SETU main orchestra has a big treat in store for us tonight with The Gentle County, an original composition from Dr Greg Scanlon, who introduces the piece with some fascinating insights into what moves a composer’s quill. 

This time it’s an homage to the Déise – the county known as the Gentle County. 

Greg’s work is a tone poem, really – a single-movement orchestral piece that evokes a mood inspired by his experiences of the county. 

There’s a gentleness about the opening that brings feelings of home and dúchas or heritage with soft contours of county featuring on violas. 

There’s drama here too in a central section with good work from the cellos that speaks of stormy Dunmore seas or rumbling Comeraghs, maybe, before a soft, delicate progress to see us out the gap with no less than three intriguing codas.

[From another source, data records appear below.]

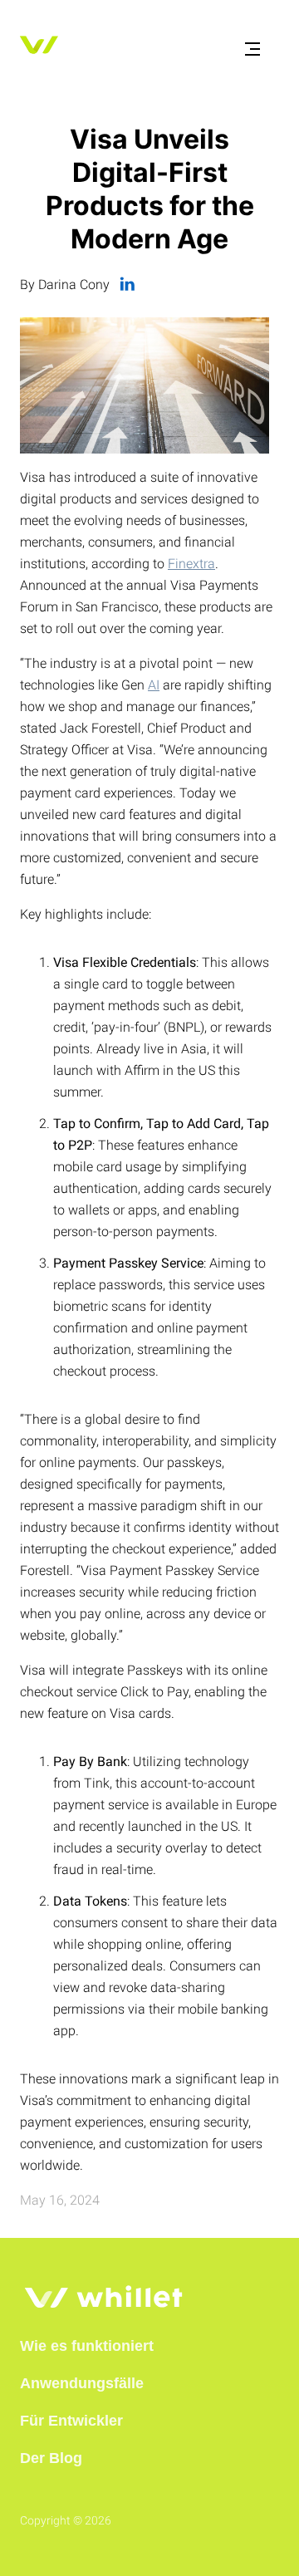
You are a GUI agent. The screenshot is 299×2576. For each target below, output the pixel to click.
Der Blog (51, 2458)
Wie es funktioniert (87, 2346)
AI (153, 685)
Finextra (191, 564)
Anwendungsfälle (82, 2383)
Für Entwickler (71, 2420)
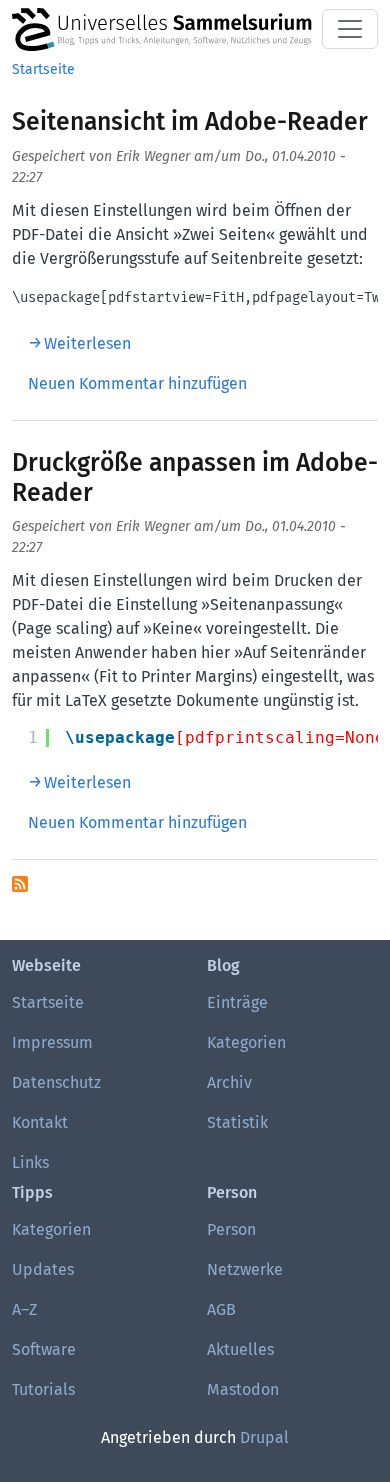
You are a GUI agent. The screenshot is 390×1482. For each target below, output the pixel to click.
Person (231, 1229)
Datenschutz (56, 1082)
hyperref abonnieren (20, 884)
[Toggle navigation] (350, 29)
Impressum (52, 1042)
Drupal (264, 1437)
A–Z (24, 1309)
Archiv (229, 1082)
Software (44, 1349)
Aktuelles (240, 1349)
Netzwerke (245, 1269)
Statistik (237, 1122)
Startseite (43, 69)
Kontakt (40, 1122)
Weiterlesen (87, 343)
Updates (43, 1269)
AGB (221, 1309)
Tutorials (43, 1389)
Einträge (237, 1002)
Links (30, 1162)
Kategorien (246, 1042)
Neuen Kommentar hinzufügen (137, 383)
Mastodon (243, 1389)
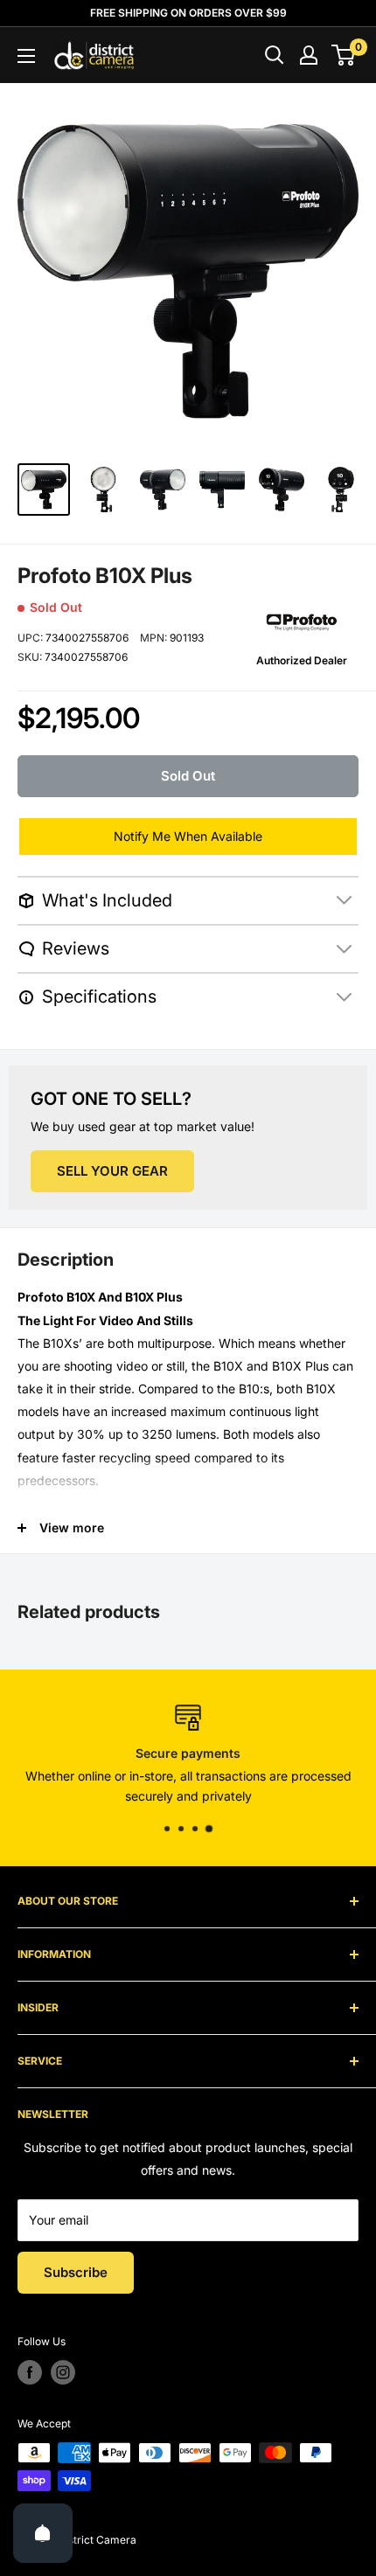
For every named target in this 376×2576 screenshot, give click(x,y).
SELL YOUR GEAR (112, 1171)
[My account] (308, 55)
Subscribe (76, 2272)
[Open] (43, 2533)
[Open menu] (26, 56)
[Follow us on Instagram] (63, 2372)
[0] (344, 55)
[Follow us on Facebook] (29, 2372)
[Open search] (274, 55)
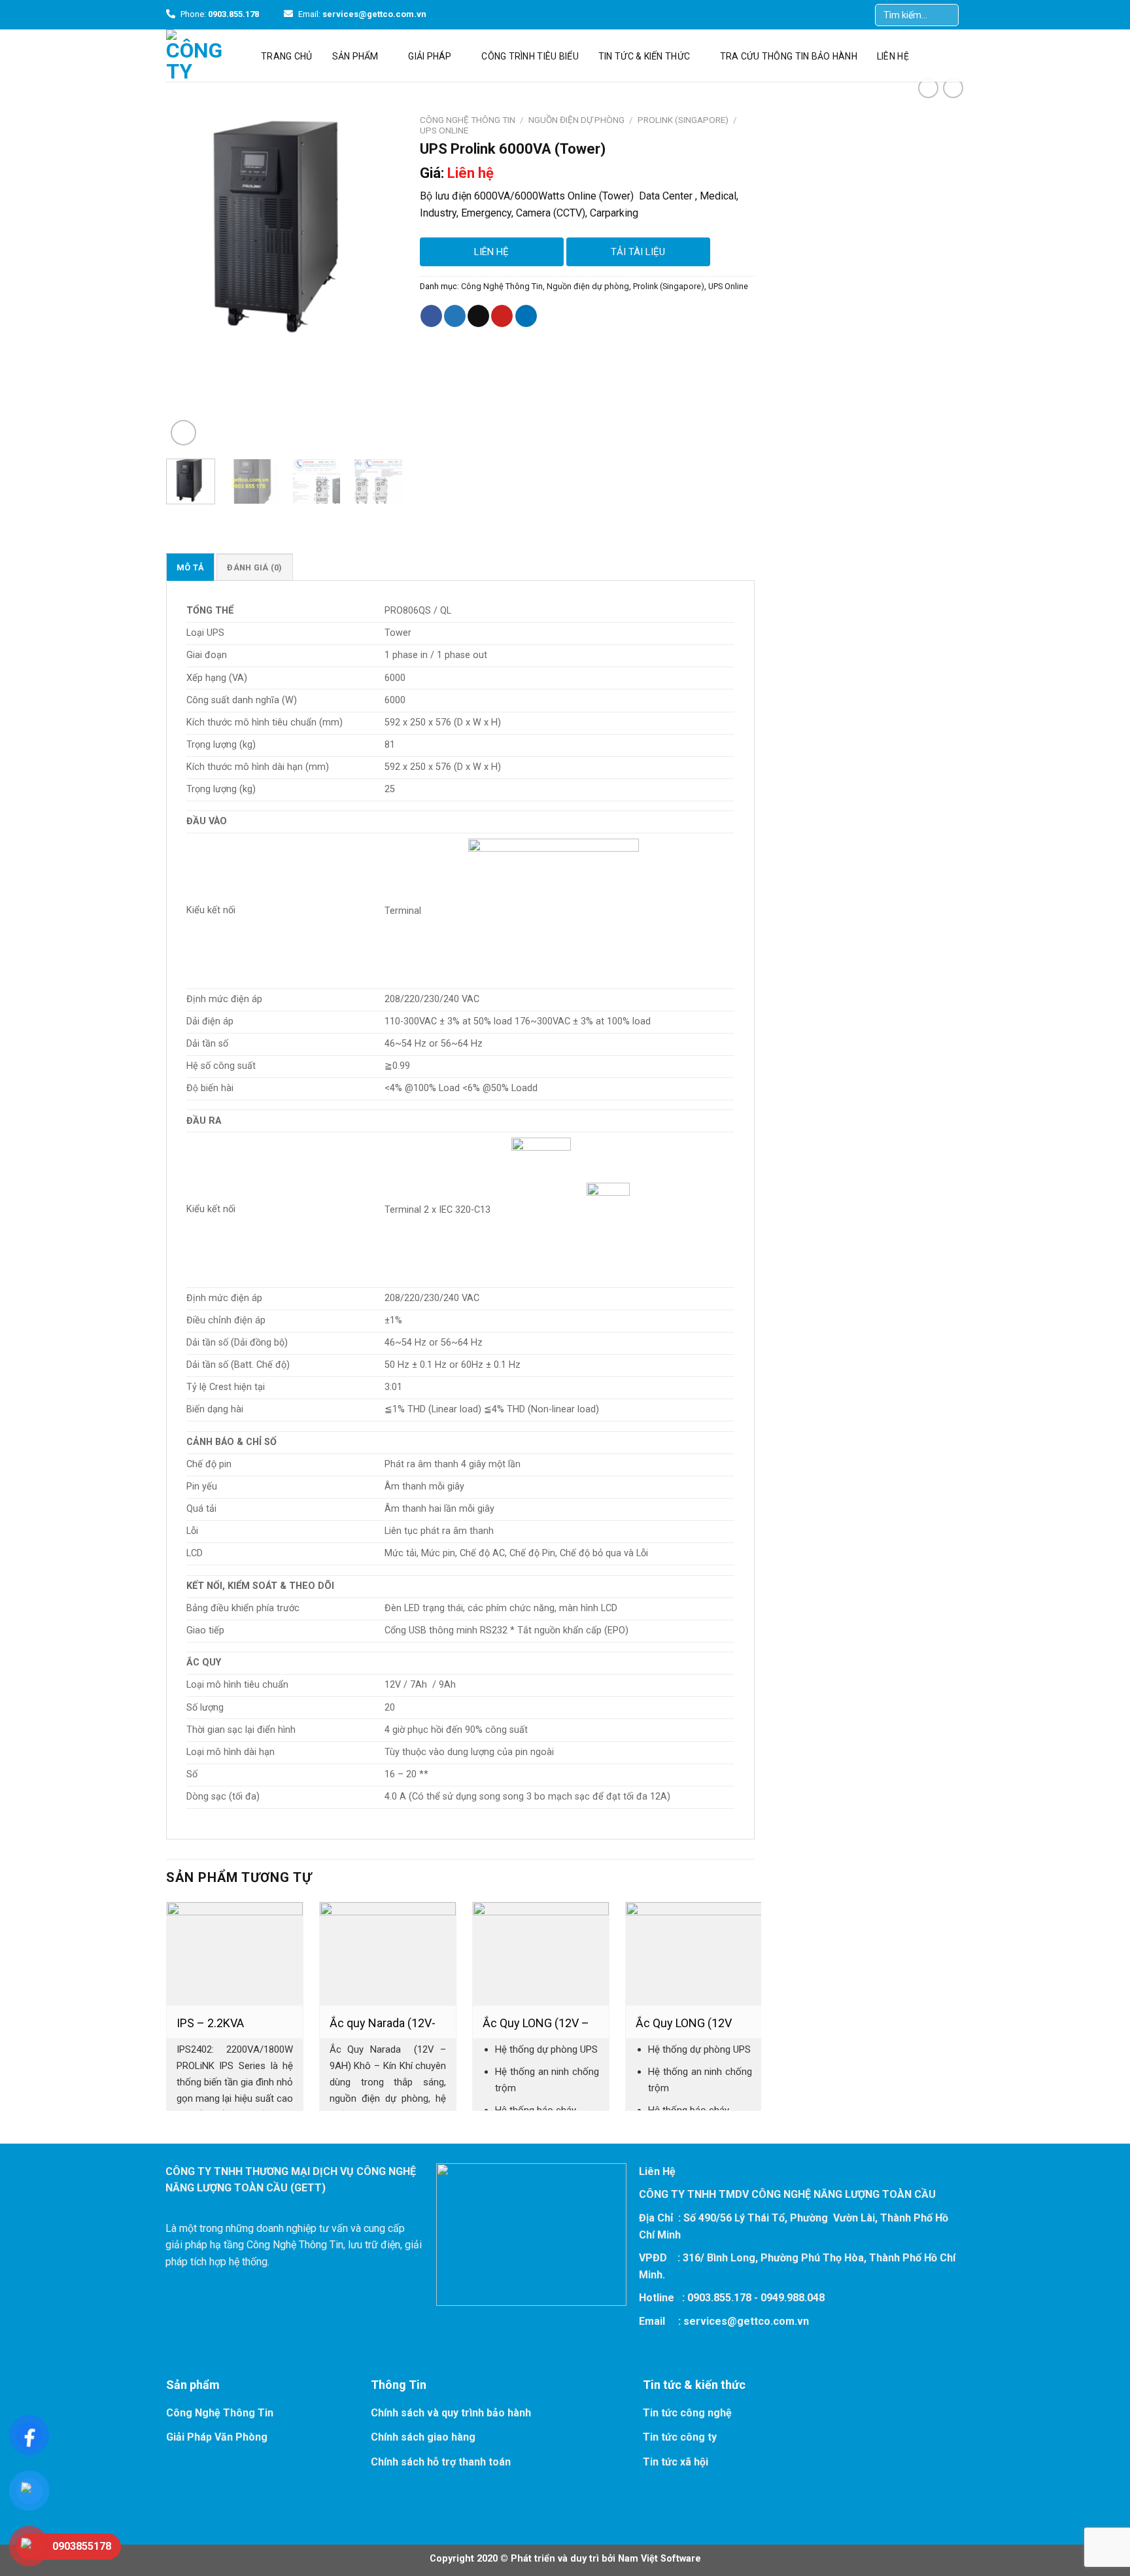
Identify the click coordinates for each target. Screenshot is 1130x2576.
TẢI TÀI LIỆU (638, 252)
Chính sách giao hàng (423, 2437)
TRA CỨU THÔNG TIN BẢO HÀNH (788, 56)
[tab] (190, 567)
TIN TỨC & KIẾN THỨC (644, 56)
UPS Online (444, 130)
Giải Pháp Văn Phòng (216, 2437)
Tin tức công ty (680, 2437)
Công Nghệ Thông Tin (467, 119)
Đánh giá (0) (254, 567)
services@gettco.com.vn (746, 2321)
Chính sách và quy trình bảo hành (451, 2413)
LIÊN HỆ (893, 56)
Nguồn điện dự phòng (576, 119)
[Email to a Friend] (478, 316)
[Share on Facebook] (431, 316)
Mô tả (190, 567)
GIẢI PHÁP (430, 56)
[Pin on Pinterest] (502, 316)
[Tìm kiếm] (949, 14)
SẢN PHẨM (355, 56)
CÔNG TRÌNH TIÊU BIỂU (530, 56)
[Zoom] (183, 432)
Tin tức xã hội (675, 2462)
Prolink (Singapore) (683, 119)
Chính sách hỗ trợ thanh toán (441, 2462)
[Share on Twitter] (455, 316)
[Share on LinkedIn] (526, 316)
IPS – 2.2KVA (210, 2023)
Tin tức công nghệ (687, 2413)
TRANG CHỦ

A Brahms Hungarian dance shakes the audience out of its composure with lots of thumps on timps, rapid short and sweeping melodies with abrupt starts that inspire threats of Cossacks leppin’ over tables and gypsy wenches in knife fights. 

When MD Stephen Mackey involves the house in rhythmic claps, sure the whole place goes mad.

Nora Byrne Kavanagh’s Waterford Harbour massed finale is just the ticket for an end to a smashing concert.

Well done SETU Music School on its huge contribution to the arts in the Déise.